• _Objectives_
1/ Answer these questions from the book review about Tucker Carlson:
(a) What is the title of Jason Zengerle's biography of Carlson?
(b) How old was Carlson when his mother abandoned him?
(c) What professorship does the reviewer hold at Stanford?
2/ Write the next few paragraphs of the book review about Tucker Carlson, picking up after its final sentence.

Nonfiction
How Did
Tucker Carlson Get This Way? How Did America?
In “Hated
by All the Right People,” the journalist Jason Zengerle looks at the
conservative pundit’s many transformations.
By
Jennifer Burns
Jennifer
Burns is the Edgar E. Robinson professor in United States history at Stanford
and the author of “Milton Friedman: The Last Conservative.”
https://www.nytimes.com/2026/01/27/books/review/hated-by-all-the-right-people-jason-zengerle.html
Jan. 27,
2026
If you’re
looking for an answer to the question “How did we get here?” — from 1990s
multiculturalism and free market globalism to ICE raids and Venezuela — you
could do worse than using the arc of Tucker Carlson’s career as your lens. And
if you’re looking for insight into the right-wing pundit’s transformations,
you’ll definitely want to read Jason Zengerle’s breezy, entertaining and
ultimately disquieting “Hated by All the Right People,” a biography of Carlson
that tracks his turn from bow-tied beau ideal of the Washington establishment
into the MAGA conspiracy theorist in chief.
A veteran
journalist, Zengerle fills in some aspects on Carlson’s checkered childhood —
material privilege offset by his mother’s stunning abandonment when he was 8 —
but most of the book concentrates on Carlson’s professional life, taking
detailed forays into media history and the various ideological cul-de-sacs of
the pre-Trump era.

• _Raw data_
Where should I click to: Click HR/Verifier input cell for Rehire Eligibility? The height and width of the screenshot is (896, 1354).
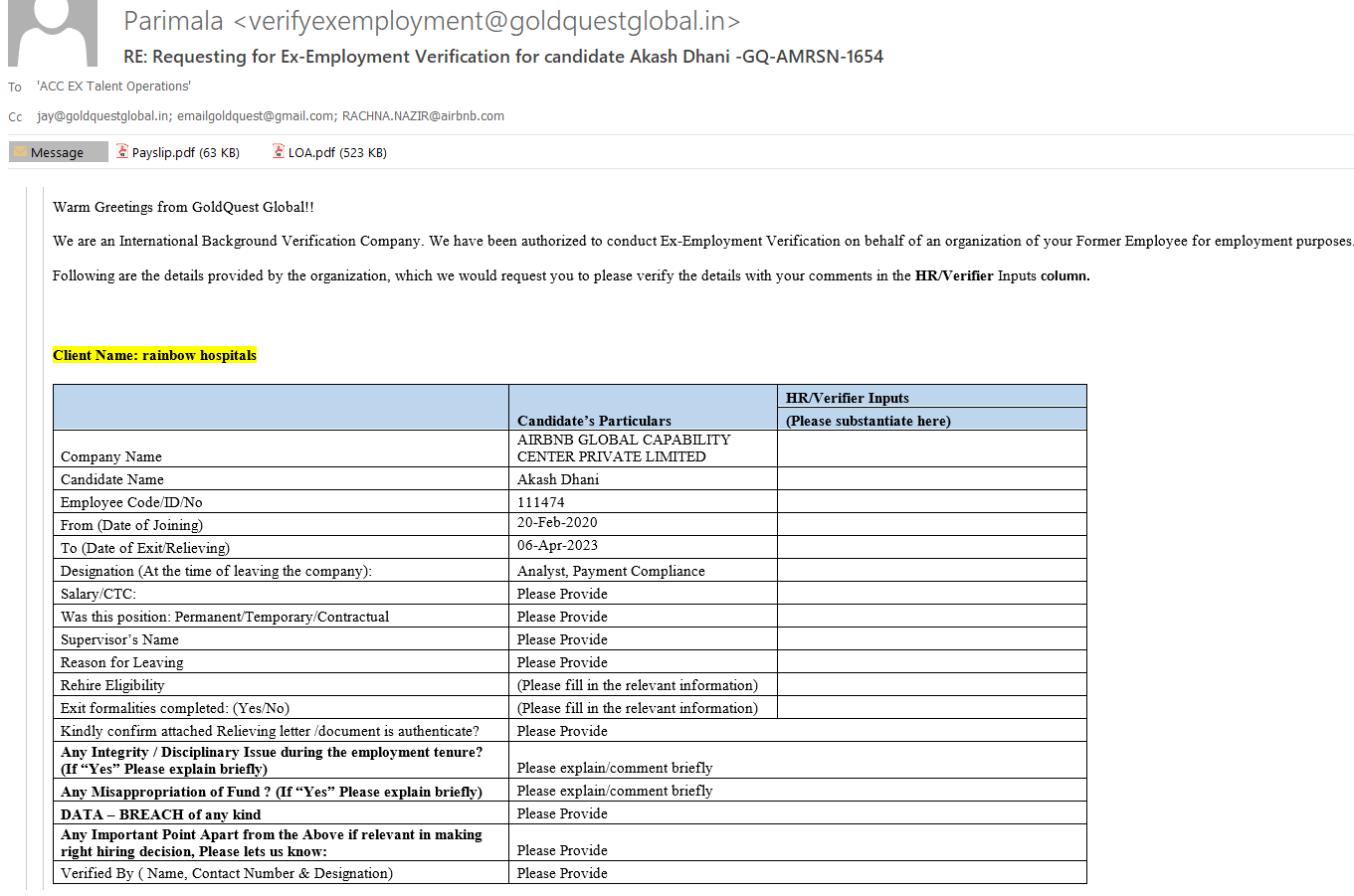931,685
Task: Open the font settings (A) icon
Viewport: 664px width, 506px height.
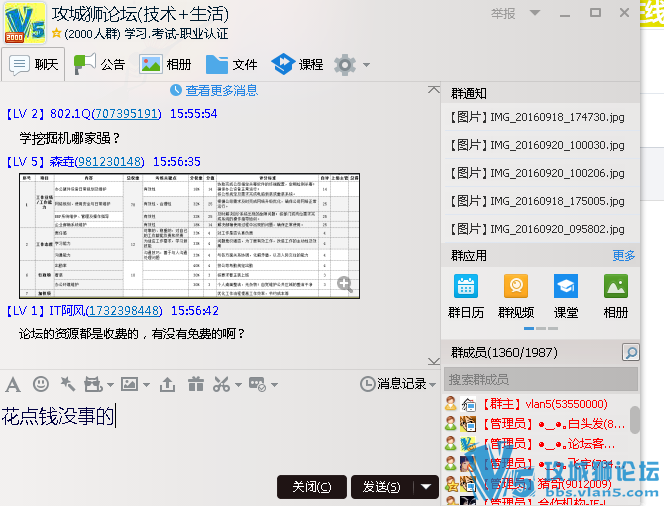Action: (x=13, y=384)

==

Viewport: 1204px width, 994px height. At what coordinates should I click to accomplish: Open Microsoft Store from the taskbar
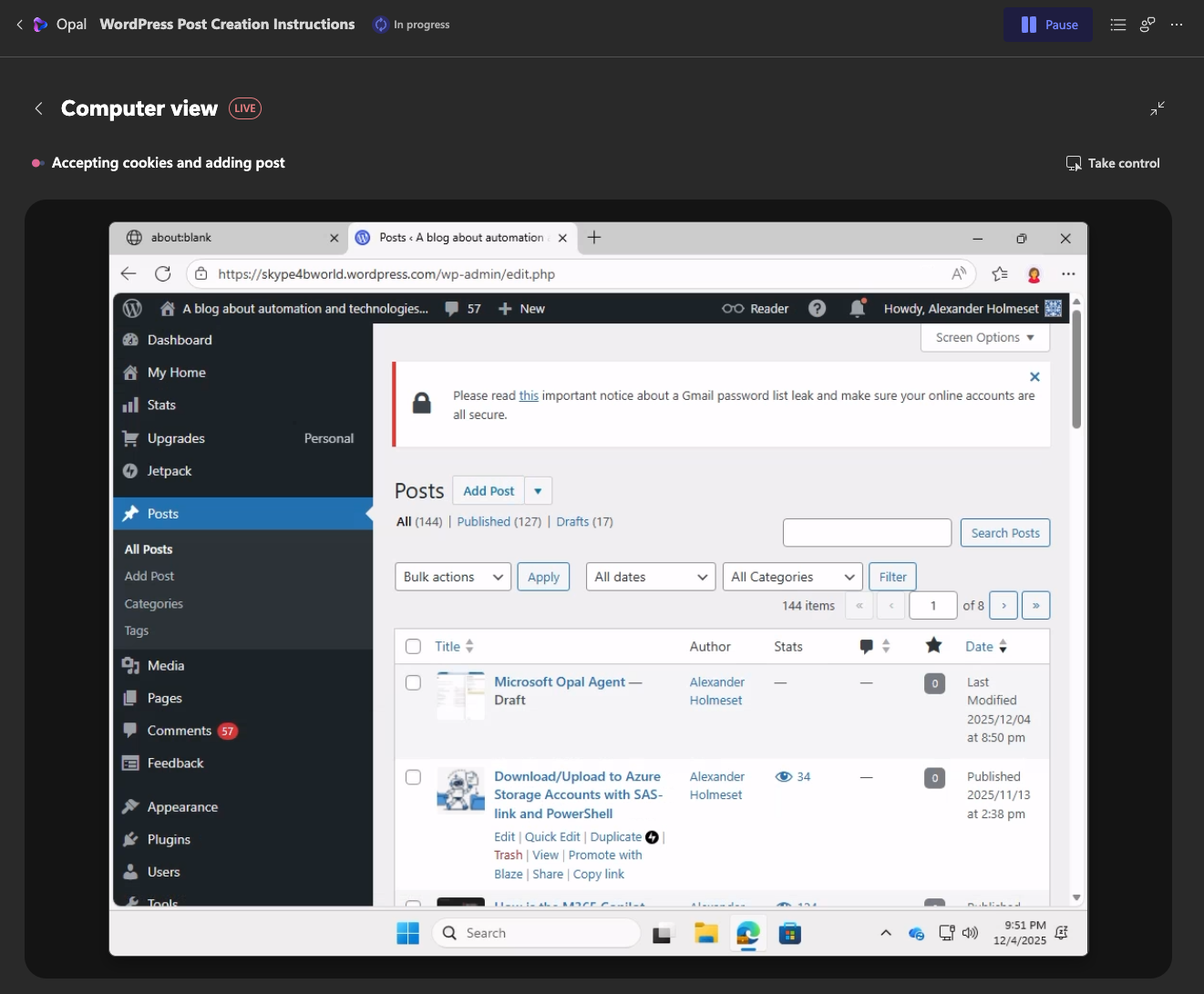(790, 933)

• _Responses by task_
1/
(a) "Hated by All the Right People"
(b) 8
(c) The Edgar E. Robinson professorship in United States history

2/
As an
intern for the progressive magazine The New Republic in the late ’90s, Zengerle
first encountered a 20-something Carlson when he would stop in for lunch with
the now-disgraced liberal journalist Stephen Glass. Back then, Carlson drew the
admiration of progressives, including Zengerle, for his crackling, witty
magazine articles on subjects like the businessman Ross Perot’s dodgy dealings
with the Nixon White House.
Some of
that awe-struck reaction to Carlson remains in “Hated by All the Right People,”
especially as Zengerle follows his subject through his youth. Carlson’s
successful romance of the headmaster’s daughter at his Episcopal boarding
school in 1980s Rhode Island is depicted as almost heroic. Zengerle also plays
down a moment in which Carlson raised his hand when a Black classmate, giving a
presentation on an elderly Black woman killed by N.Y.P.D. officers, asked,
“Does anyone think that woman deserved to die?” At the time, Zengerle writes,
“it was viewed less as racist than puckish.”
A
mediocre student — Zengerle uncovers his 1.9 G.P.A. at Trinity College, which
prevented him from graduating — Carlson still managed to talk himself into an
early post at The Weekly Standard, becoming a protégé of its founder, Bill
Kristol. It was the heyday and the last golden era, it turned out, of the
little magazine.
Nothing
much in these early years distinguished Carlson from mainstream conservatism.
Along with colleagues at The Weekly Standard — where he was known more for his
narrative craft than his opinions — Carlson defended legal immigration against
influential eugenicists who wanted to close the border. He also criticized the
race-baiting politician Pat Buchanan for his overheated populism.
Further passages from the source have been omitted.